流通小売業は、酒類販売を取り込むことで成長してきた。かつて道内に数千はあった独立酒販店は今では数百に激減。代わって酒類販売の中心になったのが、コンビニや食品スーパーだった。それが今、ホームセンターやドラッグストアに移り始めている。酒類販売の中心になる小売業が流通のリード役になるのは、これまでの歴史が証明している。


酒類販売は免許制のため、かつては様々な規制があった。独立酒販店は八百屋や魚屋とともに地域の商店として当たり前の存在だった。
昭和40年代後半から、コンビニエンスストアが登場し、道内ではセイコーマートがこうした独立酒販店を取り込んで酒・たばこを販売するコンビニとして徐々に酒類販売の中心になっていった。
酒類販売のリード役は平成の初め頃まではコンビニだったが、食品スーパーの出店規制だった大規模小売店舗法が改正され、基本的に自由競争となったために食品スーパーが相次いで出店。食品スーパーが酒類販売店を取り込む形になって、やがて酒類販売の中心は食品スーパーに移ることになる。現在、道内2強とされる食品スーパーのアークスとコープさっぽろも酒類販売を手がけることで大きく伸びていった。
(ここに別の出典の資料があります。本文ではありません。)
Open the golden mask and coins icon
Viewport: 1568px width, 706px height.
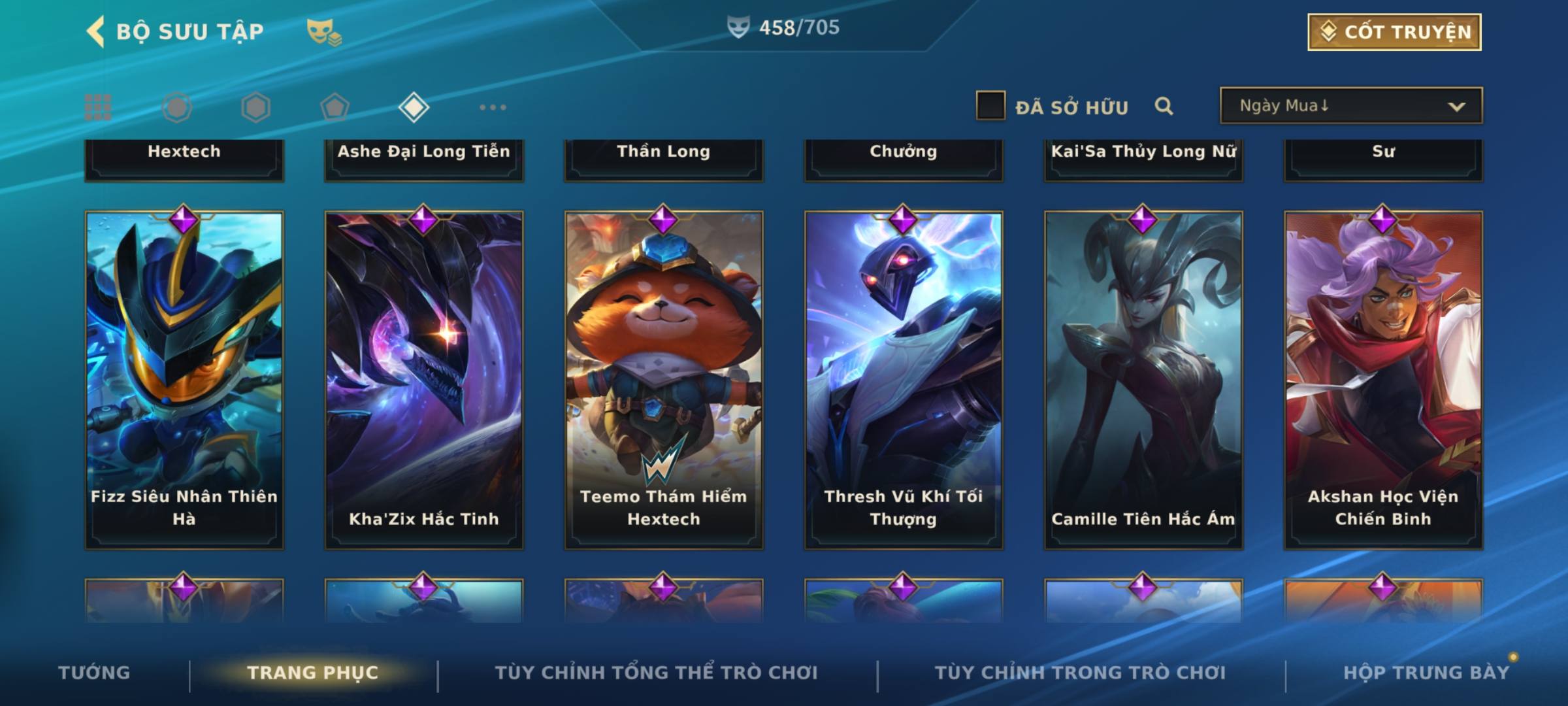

酒類販売が小売業の底上げ役になるのは、2年前のタスポ効果と同じ理屈。自販機でのタバコ販売に成人識別カードが必要となったため、それを嫌った愛煙者が手軽なコンビニでタバコを購入、「ついで買い」で飲料などちょっとした買い物をすることになってコンビニはタスポ効果よろしく、消費不況下でも前年をクリアする売上げを確保。これと同じことが酒類にも言え、食品スーパーで酒類を買ったうえで、様々な商品を購入することになるからだ。酒類販売は購買波及効果が高いというわけだ。
酒類販売にはメーカーからのリベート(販売奨励金)と小売店側からの払戻金も生じるなど、安売りには複雑に商慣行があるという。食品スーパーでの酒類販売にはメーカー側の旨みが少なくなってきているという声もあり、目下メーカー側が次の主戦場と考えているのが、ホームセンターやドラッグストア。この業態では食品販売の比率を高めており、酒類は成長のリード役になると見られている。
酒類販売の中心が、こうした業態に移ることになれば、流通小売業の主役はアークス、コープさっぽろからツルハ、ホーマックに移ることになる。